**Material to process**
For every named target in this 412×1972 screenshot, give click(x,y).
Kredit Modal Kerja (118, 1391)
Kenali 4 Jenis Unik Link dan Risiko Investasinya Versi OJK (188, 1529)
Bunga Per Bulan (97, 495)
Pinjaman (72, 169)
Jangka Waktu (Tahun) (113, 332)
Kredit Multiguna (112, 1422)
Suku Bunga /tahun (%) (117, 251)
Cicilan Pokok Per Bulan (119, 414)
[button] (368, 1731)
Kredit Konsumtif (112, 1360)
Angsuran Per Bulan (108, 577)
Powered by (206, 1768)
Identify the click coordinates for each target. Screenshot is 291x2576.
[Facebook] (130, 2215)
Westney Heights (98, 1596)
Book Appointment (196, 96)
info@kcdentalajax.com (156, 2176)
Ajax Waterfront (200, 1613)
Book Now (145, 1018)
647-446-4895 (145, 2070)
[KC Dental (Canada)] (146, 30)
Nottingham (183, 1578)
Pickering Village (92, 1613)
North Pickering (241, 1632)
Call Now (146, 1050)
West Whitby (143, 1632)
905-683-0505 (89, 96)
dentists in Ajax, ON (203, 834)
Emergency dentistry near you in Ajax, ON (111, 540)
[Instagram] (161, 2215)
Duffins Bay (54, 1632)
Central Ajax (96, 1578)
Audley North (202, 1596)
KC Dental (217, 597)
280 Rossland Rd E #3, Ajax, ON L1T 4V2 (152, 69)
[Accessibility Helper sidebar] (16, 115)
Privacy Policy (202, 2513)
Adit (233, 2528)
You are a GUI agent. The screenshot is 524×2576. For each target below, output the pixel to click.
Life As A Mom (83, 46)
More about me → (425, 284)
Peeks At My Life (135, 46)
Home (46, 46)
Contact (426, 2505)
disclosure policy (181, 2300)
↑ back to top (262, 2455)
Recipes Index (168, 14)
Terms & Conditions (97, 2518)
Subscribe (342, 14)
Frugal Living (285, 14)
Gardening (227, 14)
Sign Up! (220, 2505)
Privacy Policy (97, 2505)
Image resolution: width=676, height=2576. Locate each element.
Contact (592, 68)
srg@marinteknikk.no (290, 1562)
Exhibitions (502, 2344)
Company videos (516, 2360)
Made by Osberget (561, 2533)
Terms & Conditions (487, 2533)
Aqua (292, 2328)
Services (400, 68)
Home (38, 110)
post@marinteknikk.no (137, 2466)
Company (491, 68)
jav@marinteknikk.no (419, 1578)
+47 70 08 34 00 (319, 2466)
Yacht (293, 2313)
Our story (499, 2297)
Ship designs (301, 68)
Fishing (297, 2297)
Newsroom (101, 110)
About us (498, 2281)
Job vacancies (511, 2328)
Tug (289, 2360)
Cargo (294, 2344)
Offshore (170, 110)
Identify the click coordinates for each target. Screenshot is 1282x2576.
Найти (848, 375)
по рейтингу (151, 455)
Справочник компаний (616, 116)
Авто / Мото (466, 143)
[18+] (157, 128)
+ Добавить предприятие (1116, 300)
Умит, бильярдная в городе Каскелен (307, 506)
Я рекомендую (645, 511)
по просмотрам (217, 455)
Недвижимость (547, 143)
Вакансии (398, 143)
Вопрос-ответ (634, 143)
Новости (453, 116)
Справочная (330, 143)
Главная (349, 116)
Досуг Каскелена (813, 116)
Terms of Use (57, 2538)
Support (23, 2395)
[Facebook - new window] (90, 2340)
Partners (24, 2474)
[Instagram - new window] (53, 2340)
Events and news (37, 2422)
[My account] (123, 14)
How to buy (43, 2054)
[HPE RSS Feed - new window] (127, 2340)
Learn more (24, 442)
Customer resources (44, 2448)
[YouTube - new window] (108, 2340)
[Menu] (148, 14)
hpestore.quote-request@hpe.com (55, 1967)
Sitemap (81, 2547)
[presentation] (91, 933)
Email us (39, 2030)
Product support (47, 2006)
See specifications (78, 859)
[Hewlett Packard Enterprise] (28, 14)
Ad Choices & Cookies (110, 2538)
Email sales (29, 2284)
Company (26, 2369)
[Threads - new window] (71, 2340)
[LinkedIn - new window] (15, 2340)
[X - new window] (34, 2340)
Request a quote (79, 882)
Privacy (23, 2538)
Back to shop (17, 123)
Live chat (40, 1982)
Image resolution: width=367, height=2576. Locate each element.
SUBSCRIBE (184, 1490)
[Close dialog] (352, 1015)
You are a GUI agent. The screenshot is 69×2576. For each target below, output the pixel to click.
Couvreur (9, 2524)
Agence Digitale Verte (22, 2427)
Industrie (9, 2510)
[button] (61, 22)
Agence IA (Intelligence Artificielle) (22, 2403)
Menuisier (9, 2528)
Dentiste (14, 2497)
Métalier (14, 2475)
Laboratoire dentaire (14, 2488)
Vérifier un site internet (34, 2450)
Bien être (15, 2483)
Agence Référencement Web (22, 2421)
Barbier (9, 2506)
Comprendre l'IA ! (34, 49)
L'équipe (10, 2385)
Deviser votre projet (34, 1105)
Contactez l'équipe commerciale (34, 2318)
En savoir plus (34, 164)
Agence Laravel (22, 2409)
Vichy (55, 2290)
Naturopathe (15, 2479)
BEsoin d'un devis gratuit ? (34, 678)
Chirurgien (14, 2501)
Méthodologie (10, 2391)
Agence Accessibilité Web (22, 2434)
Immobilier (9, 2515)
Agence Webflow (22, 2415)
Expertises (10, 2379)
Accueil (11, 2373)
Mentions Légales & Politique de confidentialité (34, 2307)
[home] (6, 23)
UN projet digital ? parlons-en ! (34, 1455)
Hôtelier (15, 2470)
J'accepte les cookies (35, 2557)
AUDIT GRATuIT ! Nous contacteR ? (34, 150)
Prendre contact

**What to produce**
Make an exact transcription of all the records.

**Your response**
For every named target in this 412×1972 screenshot, give click(x,y).
Kredit Modal Kerja (118, 1391)
Kenali 4 Jenis Unik Link dan Risiko Investasinya Versi OJK (188, 1529)
Bunga Per Bulan (97, 495)
Pinjaman (72, 169)
Jangka Waktu (Tahun) (113, 332)
Kredit Multiguna (112, 1422)
Suku Bunga /tahun (%) (117, 251)
Cicilan Pokok Per Bulan (119, 414)
[button] (368, 1731)
Kredit Konsumtif (112, 1360)
Angsuran Per Bulan (108, 577)
Powered by (206, 1768)
Identify the click coordinates for each target. Screenshot is 291x2576.
[Facebook] (130, 2215)
Westney Heights (98, 1596)
Book Appointment (196, 96)
info@kcdentalajax.com (156, 2176)
Ajax Waterfront (200, 1613)
Book Now (145, 1018)
647-446-4895 (145, 2070)
[KC Dental (Canada)] (146, 30)
Nottingham (183, 1578)
Pickering Village (92, 1613)
North Pickering (241, 1632)
Call Now (146, 1050)
West Whitby (143, 1632)
905-683-0505 (89, 96)
dentists in Ajax, ON (203, 834)
Emergency dentistry near you in Ajax, ON (111, 540)
[Instagram] (161, 2215)
Duffins Bay (54, 1632)
Central Ajax (96, 1578)
Audley North (202, 1596)
KC Dental (217, 597)
280 Rossland Rd E #3, Ajax, ON L1T 4V2 (152, 69)
[Accessibility Helper sidebar] (16, 115)
Privacy Policy (202, 2513)
Adit (233, 2528)
You are a GUI agent. The screenshot is 524×2576. For each target below, output the pixel to click.
Life As A Mom (83, 46)
More about me → (425, 284)
Peeks At My Life (135, 46)
Home (46, 46)
Contact (426, 2505)
disclosure policy (181, 2300)
↑ back to top (262, 2455)
Recipes Index (168, 14)
Terms & Conditions (97, 2518)
Subscribe (342, 14)
Frugal Living (285, 14)
Gardening (227, 14)
Sign Up! (220, 2505)
Privacy Policy (97, 2505)
Image resolution: width=676, height=2576. Locate each element.
Contact (592, 68)
srg@marinteknikk.no (290, 1562)
Exhibitions (502, 2344)
Company videos (516, 2360)
Made by Osberget (561, 2533)
Terms & Conditions (487, 2533)
Aqua (292, 2328)
Services (400, 68)
Home (38, 110)
post@marinteknikk.no (137, 2466)
Company (491, 68)
jav@marinteknikk.no (419, 1578)
+47 70 08 34 00 (319, 2466)
Yacht (293, 2313)
Our story (499, 2297)
Ship designs (301, 68)
Fishing (297, 2297)
Newsroom (101, 110)
About us (498, 2281)
Job vacancies (511, 2328)
Tug (289, 2360)
Cargo (294, 2344)
Offshore (170, 110)
Identify the click coordinates for each target. Screenshot is 1282x2576.
Найти (848, 375)
по рейтингу (151, 455)
Справочник компаний (616, 116)
Авто / Мото (466, 143)
[18+] (157, 128)
+ Добавить предприятие (1116, 300)
Умит, бильярдная в городе Каскелен (307, 506)
Я рекомендую (645, 511)
по просмотрам (217, 455)
Недвижимость (547, 143)
Вакансии (398, 143)
Вопрос-ответ (634, 143)
Новости (453, 116)
Справочная (330, 143)
Главная (349, 116)
Досуг Каскелена (813, 116)
Terms of Use (57, 2538)
Support (23, 2395)
[Facebook - new window] (90, 2340)
Partners (24, 2474)
[Instagram - new window] (53, 2340)
Events and news (37, 2422)
[My account] (123, 14)
How to buy (43, 2054)
[HPE RSS Feed - new window] (127, 2340)
Learn more (24, 442)
Customer resources (44, 2448)
[YouTube - new window] (108, 2340)
[Menu] (148, 14)
hpestore.quote-request@hpe.com (55, 1967)
Sitemap (81, 2547)
[presentation] (91, 933)
Email us (39, 2030)
Product support (47, 2006)
See specifications (78, 859)
[Hewlett Packard Enterprise] (28, 14)
Ad Choices & Cookies (110, 2538)
Email sales (29, 2284)
Company (26, 2369)
[Threads - new window] (71, 2340)
[LinkedIn - new window] (15, 2340)
[X - new window] (34, 2340)
Request a quote (79, 882)
Privacy (23, 2538)
Back to shop (17, 123)
Live chat (40, 1982)
Image resolution: width=367, height=2576. Locate each element.
SUBSCRIBE (184, 1490)
[Close dialog] (352, 1015)
You are a GUI agent. The screenshot is 69×2576. For each target below, output the pixel to click.
Couvreur (9, 2524)
Agence Digitale Verte (22, 2427)
Industrie (9, 2510)
[button] (61, 22)
Agence IA (Intelligence Artificielle) (22, 2403)
Menuisier (9, 2528)
Dentiste (14, 2497)
Métalier (14, 2475)
Laboratoire dentaire (14, 2488)
Vérifier un site internet (34, 2450)
Bien être (15, 2483)
Agence Référencement Web (22, 2421)
Barbier (9, 2506)
Comprendre l'IA ! (34, 49)
L'équipe (10, 2385)
Deviser votre projet (34, 1105)
Contactez l'équipe commerciale (34, 2318)
En savoir plus (34, 164)
Agence Laravel (22, 2409)
Vichy (55, 2290)
Naturopathe (15, 2479)
BEsoin d'un devis gratuit ? (34, 678)
Chirurgien (14, 2501)
Méthodologie (10, 2391)
Agence Accessibilité Web (22, 2434)
Immobilier (9, 2515)
Agence Webflow (22, 2415)
Expertises (10, 2379)
Accueil (11, 2373)
Mentions Légales & Politique de confidentialité (34, 2307)
[home] (6, 23)
UN projet digital ? parlons-en ! (34, 1455)
Hôtelier (15, 2470)
J'accepte les cookies (35, 2557)
AUDIT GRATuIT ! Nous contacteR ? (34, 150)
Prendre contact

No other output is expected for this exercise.